Results: After screening 720 consecutive patients, 78 were included, with 72% receiving a BCMA-targeted bsAb, 19% receiving a GPRC5D-targeted bsAb, and 9% receiving a multi-specific antibody (BCMA + GPRC5D). The median age was 70 years (range 26-86), 55% were females, and 18% were Black. 47% (n=35) had ≥1 high-risk cytogenetic abnormality, and 8% had extramedullary disease (EMD). The median number of prior lines of therapy was 4 (range, 1-9), and 71% of patients received a prior autologous stem cell transplant (ASCT). The median duration of bsAb prior to discontinuation was 7 months (range, 1-40), with 80% in complete response (CR) at discontinuation. The most common cause for treatment discontinuation was infections (n=34; 44%), followed by ectodermal toxicities (n=12; 15%). At a median follow-up of 17 months from treatment discontinuation, the RFS at 2 years was 67% (95% CI, 55%, 80%). Notably, the 2-year RFS in patients with ≥6 prior lines of therapy was 48%, compared to 79% and 78% respectively, in those with 1-3 and 4-5 prior lines. On multivariable analysis for RFS, the following baseline factors were independently associated with inferior RFS: EMD (HR [hazard ratio] = 7.88; 95% CI 1.95, 31.8; p = 0.004), number of prior lines of therapy (HR = 1.79; 95% CI 1.32, 2.43; p = <0.001), and partial remission (PR) at the time of treatment discontinuation (HR = 28.3; 95% CI 2.06, 3.9; p = 0.012). The cumulative incidence of grade 3 or higher infections post-discontinuation was 22% at 1 year, 32% at 2 years, and 38% at 3 years, with a decrease in cause-specific hazard of first grade ≥3 infection as patients moved further away from treatment. During the first 180 days after stopping treatment, most patients (61% to 86%) had low IgG levels. Between 210 and 450 days after stopping treatment, 46% to 77% had low IgG levels, and beyond 480 days, these numbers improved to 0% to 33%. A similar trend of decreased IVIG replacement was observed with increasing time off therapy. Notably, among the two patients who resumed the same bsAb (both BCMA-targeting) at disease progression, one achieved CR and one did not respond.

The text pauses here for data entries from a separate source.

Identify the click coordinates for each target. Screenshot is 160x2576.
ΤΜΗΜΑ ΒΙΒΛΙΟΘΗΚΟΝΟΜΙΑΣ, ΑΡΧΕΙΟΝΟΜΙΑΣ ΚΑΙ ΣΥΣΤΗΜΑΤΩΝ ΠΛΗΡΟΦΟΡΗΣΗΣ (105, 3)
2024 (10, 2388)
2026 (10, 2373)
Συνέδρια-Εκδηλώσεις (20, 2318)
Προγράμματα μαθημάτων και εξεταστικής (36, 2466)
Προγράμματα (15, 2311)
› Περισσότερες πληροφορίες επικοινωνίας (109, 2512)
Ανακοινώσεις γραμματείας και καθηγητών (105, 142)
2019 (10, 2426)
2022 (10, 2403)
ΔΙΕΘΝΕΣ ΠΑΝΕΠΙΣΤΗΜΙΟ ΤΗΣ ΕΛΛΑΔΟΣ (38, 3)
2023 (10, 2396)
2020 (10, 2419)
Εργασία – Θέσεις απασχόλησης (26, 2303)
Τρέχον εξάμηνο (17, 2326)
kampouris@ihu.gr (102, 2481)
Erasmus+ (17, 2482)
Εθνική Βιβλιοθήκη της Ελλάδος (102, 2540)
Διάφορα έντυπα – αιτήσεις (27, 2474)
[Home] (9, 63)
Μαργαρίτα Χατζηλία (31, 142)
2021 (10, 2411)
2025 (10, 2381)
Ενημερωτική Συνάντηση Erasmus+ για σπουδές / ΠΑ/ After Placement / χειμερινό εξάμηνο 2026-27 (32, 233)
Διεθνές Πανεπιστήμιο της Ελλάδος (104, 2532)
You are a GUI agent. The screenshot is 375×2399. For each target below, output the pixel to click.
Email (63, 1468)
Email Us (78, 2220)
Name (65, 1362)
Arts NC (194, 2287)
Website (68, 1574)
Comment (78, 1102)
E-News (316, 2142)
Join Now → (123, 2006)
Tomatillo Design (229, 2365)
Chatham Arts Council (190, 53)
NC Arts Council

Conclusion: Our data demonstrate that a substantial proportion of patients can sustain disease remission after discontinuation of bsAb in relapsed/refractory MM, with 2-year RFS in patients with up to 5 prior lines of therapy approaching ~80%. We also observe humoral immune reconstitution, along with a decrease in the incidence of infections, over extended follow-up periods after treatment discontinuation.